Stored data:
------------------------------------------------

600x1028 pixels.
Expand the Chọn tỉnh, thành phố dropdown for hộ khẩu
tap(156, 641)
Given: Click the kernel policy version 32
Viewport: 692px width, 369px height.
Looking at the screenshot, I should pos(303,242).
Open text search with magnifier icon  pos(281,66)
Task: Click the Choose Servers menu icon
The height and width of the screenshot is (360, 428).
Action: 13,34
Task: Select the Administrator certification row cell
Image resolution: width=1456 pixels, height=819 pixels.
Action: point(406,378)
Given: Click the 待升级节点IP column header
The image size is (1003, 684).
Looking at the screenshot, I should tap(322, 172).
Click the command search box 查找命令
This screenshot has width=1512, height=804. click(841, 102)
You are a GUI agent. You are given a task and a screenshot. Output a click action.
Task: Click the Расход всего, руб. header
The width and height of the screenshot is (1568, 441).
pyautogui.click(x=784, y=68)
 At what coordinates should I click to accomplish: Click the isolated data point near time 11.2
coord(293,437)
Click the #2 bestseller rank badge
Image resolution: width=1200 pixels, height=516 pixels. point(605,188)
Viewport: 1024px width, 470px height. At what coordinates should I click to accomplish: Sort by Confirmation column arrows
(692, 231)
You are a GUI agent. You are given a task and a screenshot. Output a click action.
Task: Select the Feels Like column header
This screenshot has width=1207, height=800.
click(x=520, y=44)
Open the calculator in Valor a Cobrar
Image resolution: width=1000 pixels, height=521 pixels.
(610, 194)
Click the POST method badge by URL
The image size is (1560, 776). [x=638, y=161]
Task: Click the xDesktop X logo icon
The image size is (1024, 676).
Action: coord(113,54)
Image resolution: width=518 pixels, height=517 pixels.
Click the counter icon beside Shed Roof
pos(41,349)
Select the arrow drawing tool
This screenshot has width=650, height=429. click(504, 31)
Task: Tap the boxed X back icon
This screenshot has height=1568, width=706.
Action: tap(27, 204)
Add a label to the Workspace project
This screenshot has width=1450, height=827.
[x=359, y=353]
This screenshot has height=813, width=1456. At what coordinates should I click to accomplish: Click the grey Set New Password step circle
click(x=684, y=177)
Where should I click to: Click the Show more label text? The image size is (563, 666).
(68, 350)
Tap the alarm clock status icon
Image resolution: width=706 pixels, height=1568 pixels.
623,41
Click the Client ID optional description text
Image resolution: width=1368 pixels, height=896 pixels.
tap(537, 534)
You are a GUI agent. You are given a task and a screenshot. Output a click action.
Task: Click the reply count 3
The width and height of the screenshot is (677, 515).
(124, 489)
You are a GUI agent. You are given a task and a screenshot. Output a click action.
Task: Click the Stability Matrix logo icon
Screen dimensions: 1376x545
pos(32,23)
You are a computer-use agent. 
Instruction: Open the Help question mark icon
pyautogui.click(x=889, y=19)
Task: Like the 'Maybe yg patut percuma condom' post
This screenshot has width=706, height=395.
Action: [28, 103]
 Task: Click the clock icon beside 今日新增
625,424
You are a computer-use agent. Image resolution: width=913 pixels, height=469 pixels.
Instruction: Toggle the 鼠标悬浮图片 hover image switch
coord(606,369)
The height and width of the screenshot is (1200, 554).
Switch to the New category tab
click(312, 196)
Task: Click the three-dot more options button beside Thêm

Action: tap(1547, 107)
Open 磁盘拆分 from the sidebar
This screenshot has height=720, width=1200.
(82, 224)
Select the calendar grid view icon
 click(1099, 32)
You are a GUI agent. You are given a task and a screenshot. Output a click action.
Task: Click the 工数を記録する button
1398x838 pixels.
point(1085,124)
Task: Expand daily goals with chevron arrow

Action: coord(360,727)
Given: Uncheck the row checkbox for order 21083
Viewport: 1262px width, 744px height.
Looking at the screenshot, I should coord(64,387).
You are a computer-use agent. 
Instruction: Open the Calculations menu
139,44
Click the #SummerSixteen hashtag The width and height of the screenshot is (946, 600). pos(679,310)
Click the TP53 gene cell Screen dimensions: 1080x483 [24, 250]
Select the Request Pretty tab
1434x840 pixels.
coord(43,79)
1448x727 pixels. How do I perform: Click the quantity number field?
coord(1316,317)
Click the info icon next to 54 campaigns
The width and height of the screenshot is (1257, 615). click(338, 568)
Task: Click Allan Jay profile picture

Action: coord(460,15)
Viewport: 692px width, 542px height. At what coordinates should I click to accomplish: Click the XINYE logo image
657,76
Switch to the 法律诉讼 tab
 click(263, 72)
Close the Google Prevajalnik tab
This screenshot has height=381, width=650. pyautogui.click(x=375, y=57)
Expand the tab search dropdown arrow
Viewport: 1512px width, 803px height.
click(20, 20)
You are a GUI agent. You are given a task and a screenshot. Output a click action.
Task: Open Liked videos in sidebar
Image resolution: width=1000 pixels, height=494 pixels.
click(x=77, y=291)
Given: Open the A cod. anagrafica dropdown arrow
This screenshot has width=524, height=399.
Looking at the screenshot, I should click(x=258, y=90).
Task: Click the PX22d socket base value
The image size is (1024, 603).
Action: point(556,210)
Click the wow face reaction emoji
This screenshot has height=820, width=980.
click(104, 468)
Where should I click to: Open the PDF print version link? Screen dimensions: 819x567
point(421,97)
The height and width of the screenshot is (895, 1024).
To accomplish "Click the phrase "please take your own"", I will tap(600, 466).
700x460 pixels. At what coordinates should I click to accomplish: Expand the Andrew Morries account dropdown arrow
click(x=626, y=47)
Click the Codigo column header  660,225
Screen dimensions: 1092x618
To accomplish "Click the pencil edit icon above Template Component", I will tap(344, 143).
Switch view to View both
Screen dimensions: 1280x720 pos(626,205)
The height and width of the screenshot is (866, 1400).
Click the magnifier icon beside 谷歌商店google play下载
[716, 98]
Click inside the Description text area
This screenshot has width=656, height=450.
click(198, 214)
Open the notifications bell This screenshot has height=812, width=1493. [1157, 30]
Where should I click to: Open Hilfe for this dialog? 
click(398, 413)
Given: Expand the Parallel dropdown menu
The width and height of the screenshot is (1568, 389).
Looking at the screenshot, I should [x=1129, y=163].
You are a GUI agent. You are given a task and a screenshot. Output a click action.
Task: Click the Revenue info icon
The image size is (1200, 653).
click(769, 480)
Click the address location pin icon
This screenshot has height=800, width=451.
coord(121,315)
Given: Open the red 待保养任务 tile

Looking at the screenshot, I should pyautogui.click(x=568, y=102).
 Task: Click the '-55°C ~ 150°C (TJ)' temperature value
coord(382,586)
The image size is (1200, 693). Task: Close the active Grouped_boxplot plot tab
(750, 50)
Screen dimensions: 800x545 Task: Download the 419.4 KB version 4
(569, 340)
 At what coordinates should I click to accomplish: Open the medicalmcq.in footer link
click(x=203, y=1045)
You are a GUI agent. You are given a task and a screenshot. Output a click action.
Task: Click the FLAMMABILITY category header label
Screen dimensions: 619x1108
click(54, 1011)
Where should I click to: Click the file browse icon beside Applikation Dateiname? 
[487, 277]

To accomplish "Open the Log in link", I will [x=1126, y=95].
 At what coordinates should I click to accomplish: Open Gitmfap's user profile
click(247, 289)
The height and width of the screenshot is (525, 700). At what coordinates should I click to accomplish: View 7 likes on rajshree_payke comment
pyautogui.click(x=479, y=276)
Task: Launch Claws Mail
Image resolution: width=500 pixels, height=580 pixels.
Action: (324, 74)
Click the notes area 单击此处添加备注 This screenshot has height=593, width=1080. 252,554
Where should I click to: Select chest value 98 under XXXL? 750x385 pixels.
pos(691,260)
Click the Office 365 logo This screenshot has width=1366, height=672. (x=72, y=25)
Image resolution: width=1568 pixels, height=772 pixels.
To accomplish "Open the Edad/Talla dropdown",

------------------------------------------------

Reply with an exact copy of the lines running from the one containing "Task: Launch Claws Mail" through the end of the entries above, both ends included.

REPLY TO THE EXERCISE:
Task: Launch Claws Mail
Image resolution: width=500 pixels, height=580 pixels.
Action: (324, 74)
Click the notes area 单击此处添加备注 This screenshot has height=593, width=1080. 252,554
Where should I click to: Select chest value 98 under XXXL? 750x385 pixels.
pos(691,260)
Click the Office 365 logo This screenshot has width=1366, height=672. (x=72, y=25)
Image resolution: width=1568 pixels, height=772 pixels.
To accomplish "Open the Edad/Talla dropdown",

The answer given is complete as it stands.